**EXERCISE BRIEF**
Using the records below, quote only the span that opens with the line containing "Click 'Challenge.' at" and closes with the line containing "Given: View the large burning scooter photo", exactly and inclusively.

--------------------------------

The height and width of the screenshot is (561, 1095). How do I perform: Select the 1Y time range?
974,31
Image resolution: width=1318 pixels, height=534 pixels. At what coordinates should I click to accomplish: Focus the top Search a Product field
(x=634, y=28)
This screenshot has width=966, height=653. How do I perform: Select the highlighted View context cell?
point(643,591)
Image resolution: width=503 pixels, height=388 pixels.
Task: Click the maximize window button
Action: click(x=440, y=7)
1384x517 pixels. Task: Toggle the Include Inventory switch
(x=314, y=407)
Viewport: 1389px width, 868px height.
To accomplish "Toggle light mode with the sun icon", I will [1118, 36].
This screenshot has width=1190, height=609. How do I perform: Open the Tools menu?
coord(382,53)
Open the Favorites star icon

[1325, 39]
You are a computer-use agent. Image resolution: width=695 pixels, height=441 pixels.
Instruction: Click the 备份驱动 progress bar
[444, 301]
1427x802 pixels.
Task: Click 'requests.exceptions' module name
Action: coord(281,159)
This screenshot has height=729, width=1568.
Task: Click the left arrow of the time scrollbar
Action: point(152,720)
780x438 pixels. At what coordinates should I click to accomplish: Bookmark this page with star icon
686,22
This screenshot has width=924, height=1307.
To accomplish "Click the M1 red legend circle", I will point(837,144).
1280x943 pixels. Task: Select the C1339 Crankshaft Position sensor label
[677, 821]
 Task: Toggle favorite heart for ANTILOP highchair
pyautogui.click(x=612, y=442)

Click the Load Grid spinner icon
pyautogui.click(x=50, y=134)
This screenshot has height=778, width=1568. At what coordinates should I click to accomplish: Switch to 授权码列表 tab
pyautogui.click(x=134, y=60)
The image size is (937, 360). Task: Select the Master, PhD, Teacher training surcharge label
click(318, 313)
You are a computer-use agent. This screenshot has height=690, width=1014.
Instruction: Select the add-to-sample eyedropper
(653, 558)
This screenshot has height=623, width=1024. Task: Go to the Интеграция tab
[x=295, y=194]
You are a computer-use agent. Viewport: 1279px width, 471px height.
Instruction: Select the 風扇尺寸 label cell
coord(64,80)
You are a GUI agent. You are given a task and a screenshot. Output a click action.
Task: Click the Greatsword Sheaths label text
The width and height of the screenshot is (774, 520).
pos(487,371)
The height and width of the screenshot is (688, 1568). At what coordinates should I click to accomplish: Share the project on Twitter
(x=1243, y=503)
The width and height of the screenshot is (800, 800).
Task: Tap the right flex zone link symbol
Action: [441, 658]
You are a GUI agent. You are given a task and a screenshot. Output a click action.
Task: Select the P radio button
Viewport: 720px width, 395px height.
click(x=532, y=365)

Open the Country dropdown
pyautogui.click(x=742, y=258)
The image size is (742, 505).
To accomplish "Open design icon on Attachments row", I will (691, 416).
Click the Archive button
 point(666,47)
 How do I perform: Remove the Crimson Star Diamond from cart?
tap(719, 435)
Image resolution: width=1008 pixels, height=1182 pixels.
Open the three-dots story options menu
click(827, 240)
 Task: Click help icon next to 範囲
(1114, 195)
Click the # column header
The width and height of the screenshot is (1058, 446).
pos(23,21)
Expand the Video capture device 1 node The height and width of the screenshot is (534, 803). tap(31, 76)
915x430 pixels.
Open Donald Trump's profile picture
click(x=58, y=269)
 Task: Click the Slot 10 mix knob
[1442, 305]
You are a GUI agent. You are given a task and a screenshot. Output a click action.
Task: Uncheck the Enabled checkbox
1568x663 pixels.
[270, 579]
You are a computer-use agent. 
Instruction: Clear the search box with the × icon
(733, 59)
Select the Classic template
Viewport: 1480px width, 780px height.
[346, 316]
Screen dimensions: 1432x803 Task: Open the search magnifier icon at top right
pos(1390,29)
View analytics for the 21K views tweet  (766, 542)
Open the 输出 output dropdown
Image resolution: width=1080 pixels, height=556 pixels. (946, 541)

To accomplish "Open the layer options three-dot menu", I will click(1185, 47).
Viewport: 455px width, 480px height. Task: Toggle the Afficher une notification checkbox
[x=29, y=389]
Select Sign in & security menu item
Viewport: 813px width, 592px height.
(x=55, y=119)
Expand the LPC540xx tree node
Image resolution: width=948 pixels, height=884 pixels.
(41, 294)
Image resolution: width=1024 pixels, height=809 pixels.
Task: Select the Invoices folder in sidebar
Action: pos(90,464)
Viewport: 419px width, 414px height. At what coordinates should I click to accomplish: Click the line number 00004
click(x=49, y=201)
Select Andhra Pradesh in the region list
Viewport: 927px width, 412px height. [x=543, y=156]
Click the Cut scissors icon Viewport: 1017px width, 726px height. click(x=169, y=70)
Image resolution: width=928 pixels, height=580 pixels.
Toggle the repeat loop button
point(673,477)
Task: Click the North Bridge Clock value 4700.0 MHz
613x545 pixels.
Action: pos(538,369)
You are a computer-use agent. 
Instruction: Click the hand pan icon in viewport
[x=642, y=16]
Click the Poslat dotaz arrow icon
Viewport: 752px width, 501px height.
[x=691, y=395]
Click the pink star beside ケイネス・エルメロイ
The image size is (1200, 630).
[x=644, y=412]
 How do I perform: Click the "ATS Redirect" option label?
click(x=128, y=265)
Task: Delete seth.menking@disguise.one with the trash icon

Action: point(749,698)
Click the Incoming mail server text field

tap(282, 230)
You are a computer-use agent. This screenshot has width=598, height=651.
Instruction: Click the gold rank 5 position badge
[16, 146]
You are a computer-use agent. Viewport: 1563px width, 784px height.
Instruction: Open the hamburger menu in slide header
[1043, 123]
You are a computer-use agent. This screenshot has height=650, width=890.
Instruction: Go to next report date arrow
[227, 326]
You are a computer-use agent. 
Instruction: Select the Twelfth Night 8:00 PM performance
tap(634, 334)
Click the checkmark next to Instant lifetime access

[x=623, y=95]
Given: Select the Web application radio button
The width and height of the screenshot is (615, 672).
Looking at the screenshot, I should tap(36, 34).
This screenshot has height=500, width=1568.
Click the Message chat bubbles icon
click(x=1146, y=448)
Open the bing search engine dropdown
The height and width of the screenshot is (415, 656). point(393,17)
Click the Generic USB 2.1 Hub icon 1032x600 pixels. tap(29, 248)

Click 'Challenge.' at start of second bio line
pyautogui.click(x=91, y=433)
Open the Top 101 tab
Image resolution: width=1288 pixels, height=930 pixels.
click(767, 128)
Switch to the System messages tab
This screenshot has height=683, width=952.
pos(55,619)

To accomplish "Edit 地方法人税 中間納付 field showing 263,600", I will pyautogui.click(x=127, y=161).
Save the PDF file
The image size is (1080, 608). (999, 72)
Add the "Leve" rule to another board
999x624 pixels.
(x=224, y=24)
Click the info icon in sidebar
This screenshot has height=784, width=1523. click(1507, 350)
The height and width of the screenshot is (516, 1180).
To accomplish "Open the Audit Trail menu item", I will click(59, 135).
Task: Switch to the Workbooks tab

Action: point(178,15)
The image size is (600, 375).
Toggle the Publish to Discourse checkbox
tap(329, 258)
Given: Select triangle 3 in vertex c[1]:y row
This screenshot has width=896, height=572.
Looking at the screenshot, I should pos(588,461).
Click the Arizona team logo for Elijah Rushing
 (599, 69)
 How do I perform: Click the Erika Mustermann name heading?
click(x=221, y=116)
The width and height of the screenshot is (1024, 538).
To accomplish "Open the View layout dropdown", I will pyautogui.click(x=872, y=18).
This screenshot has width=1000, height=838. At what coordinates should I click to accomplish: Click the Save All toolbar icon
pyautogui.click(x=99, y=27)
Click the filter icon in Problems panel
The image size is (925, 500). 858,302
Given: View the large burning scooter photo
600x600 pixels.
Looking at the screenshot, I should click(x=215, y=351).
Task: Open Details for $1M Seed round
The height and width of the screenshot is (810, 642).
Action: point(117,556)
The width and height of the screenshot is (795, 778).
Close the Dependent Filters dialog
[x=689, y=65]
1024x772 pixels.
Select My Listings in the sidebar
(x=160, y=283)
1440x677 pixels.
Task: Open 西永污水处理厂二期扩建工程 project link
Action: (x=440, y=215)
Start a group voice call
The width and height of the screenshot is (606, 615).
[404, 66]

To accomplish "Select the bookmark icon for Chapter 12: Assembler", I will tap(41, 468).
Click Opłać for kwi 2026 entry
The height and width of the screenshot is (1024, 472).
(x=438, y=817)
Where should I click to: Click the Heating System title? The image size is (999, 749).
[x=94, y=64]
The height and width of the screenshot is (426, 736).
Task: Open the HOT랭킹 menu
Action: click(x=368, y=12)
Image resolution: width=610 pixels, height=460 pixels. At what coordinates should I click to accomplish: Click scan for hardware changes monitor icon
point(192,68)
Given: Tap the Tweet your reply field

--------------------------------

**COMPLETED EXERCISE**
Click 'Challenge.' at start of second bio line
pyautogui.click(x=91, y=433)
Open the Top 101 tab
Image resolution: width=1288 pixels, height=930 pixels.
click(767, 128)
Switch to the System messages tab
This screenshot has height=683, width=952.
pos(55,619)

To accomplish "Edit 地方法人税 中間納付 field showing 263,600", I will pyautogui.click(x=127, y=161).
Save the PDF file
The image size is (1080, 608). (999, 72)
Add the "Leve" rule to another board
999x624 pixels.
(x=224, y=24)
Click the info icon in sidebar
This screenshot has height=784, width=1523. click(1507, 350)
The height and width of the screenshot is (516, 1180).
To accomplish "Open the Audit Trail menu item", I will click(59, 135).
Task: Switch to the Workbooks tab

Action: point(178,15)
The image size is (600, 375).
Toggle the Publish to Discourse checkbox
tap(329, 258)
Given: Select triangle 3 in vertex c[1]:y row
This screenshot has width=896, height=572.
Looking at the screenshot, I should pos(588,461).
Click the Arizona team logo for Elijah Rushing
 (599, 69)
 How do I perform: Click the Erika Mustermann name heading?
click(x=221, y=116)
The width and height of the screenshot is (1024, 538).
To accomplish "Open the View layout dropdown", I will pyautogui.click(x=872, y=18).
This screenshot has width=1000, height=838. At what coordinates should I click to accomplish: Click the Save All toolbar icon
pyautogui.click(x=99, y=27)
Click the filter icon in Problems panel
The image size is (925, 500). 858,302
Given: View the large burning scooter photo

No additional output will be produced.